• [TASK REQUIREMENTS]: Please report each line of the data below that contains the string "pixels".

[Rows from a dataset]
┄┄┄┄┄┄┄┄┄┄

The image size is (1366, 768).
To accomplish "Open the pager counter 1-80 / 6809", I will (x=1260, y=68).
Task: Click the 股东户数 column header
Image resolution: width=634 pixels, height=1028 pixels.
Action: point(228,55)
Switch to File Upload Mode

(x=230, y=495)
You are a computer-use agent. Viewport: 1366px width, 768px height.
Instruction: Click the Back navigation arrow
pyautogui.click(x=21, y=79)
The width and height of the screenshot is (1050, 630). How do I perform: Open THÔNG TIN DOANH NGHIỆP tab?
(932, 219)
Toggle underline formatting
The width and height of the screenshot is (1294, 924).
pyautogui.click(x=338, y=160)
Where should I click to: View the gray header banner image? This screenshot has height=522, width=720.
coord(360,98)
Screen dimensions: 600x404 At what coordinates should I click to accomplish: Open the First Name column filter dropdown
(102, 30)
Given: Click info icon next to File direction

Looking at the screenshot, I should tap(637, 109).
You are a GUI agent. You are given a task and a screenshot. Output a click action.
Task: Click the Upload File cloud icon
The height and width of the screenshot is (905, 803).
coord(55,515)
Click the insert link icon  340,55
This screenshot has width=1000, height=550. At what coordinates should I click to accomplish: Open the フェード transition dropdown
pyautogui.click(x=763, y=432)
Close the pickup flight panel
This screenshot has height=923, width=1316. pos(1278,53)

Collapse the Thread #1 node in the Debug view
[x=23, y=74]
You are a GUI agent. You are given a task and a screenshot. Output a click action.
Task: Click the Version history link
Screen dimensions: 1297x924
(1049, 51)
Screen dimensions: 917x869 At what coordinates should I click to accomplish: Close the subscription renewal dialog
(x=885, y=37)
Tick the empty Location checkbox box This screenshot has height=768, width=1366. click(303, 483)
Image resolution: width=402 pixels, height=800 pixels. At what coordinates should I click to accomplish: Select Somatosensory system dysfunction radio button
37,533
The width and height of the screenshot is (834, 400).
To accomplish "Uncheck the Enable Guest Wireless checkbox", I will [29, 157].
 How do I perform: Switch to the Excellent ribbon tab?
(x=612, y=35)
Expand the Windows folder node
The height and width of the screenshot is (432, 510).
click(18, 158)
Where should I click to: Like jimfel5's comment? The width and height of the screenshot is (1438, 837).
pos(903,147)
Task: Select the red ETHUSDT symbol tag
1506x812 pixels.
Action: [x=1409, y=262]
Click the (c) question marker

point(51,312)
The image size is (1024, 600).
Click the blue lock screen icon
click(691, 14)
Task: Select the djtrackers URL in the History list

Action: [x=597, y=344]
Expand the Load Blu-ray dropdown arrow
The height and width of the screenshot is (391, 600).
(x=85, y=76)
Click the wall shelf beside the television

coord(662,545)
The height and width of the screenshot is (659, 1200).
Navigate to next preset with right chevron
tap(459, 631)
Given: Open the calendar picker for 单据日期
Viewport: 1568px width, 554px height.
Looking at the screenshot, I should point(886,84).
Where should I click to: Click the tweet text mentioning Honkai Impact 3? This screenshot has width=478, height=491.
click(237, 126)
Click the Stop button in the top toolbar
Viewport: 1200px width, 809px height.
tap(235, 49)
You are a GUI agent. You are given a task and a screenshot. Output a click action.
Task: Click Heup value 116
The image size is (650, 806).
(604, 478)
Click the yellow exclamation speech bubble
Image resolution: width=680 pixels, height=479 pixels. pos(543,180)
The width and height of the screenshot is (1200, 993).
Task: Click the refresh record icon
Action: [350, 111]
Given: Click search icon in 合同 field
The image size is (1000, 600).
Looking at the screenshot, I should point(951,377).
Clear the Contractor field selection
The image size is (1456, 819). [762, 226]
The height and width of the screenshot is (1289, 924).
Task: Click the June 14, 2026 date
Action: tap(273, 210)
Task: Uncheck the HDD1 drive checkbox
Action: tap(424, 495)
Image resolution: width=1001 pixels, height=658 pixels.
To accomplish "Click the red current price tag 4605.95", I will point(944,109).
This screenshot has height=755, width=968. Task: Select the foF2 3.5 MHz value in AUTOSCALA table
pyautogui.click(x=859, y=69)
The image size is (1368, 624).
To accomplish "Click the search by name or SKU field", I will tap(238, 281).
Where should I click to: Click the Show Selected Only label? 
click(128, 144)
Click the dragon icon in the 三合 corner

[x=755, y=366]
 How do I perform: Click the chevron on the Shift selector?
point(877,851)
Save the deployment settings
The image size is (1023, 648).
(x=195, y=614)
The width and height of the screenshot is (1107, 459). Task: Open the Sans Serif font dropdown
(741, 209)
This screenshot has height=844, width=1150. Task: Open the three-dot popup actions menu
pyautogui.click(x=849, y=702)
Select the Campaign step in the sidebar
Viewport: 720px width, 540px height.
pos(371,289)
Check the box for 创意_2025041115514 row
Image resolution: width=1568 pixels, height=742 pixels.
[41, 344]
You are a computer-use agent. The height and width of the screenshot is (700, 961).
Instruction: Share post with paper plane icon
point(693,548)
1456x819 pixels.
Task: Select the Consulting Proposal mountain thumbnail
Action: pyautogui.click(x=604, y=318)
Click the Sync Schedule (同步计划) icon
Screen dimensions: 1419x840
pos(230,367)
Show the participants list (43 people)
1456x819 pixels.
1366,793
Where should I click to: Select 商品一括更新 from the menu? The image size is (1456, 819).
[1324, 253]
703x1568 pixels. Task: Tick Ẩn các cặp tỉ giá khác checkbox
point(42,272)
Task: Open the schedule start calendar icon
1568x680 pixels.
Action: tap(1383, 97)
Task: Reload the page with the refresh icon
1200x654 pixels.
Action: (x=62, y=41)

┄┄┄┄┄┄┄┄┄┄

• [FINAL RESULT]:
Image resolution: width=634 pixels, height=1028 pixels.
Image resolution: width=402 pixels, height=800 pixels. At what coordinates should I click to accomplish: Select Somatosensory system dysfunction radio button
1506x812 pixels.
Image resolution: width=680 pixels, height=479 pixels. pos(543,180)
Image resolution: width=1001 pixels, height=658 pixels.
Image resolution: width=1568 pixels, height=742 pixels.
1456x819 pixels.
1456x819 pixels.
703x1568 pixels. Task: Tick Ẩn các cặp tỉ giá khác checkbox
1568x680 pixels.
1200x654 pixels.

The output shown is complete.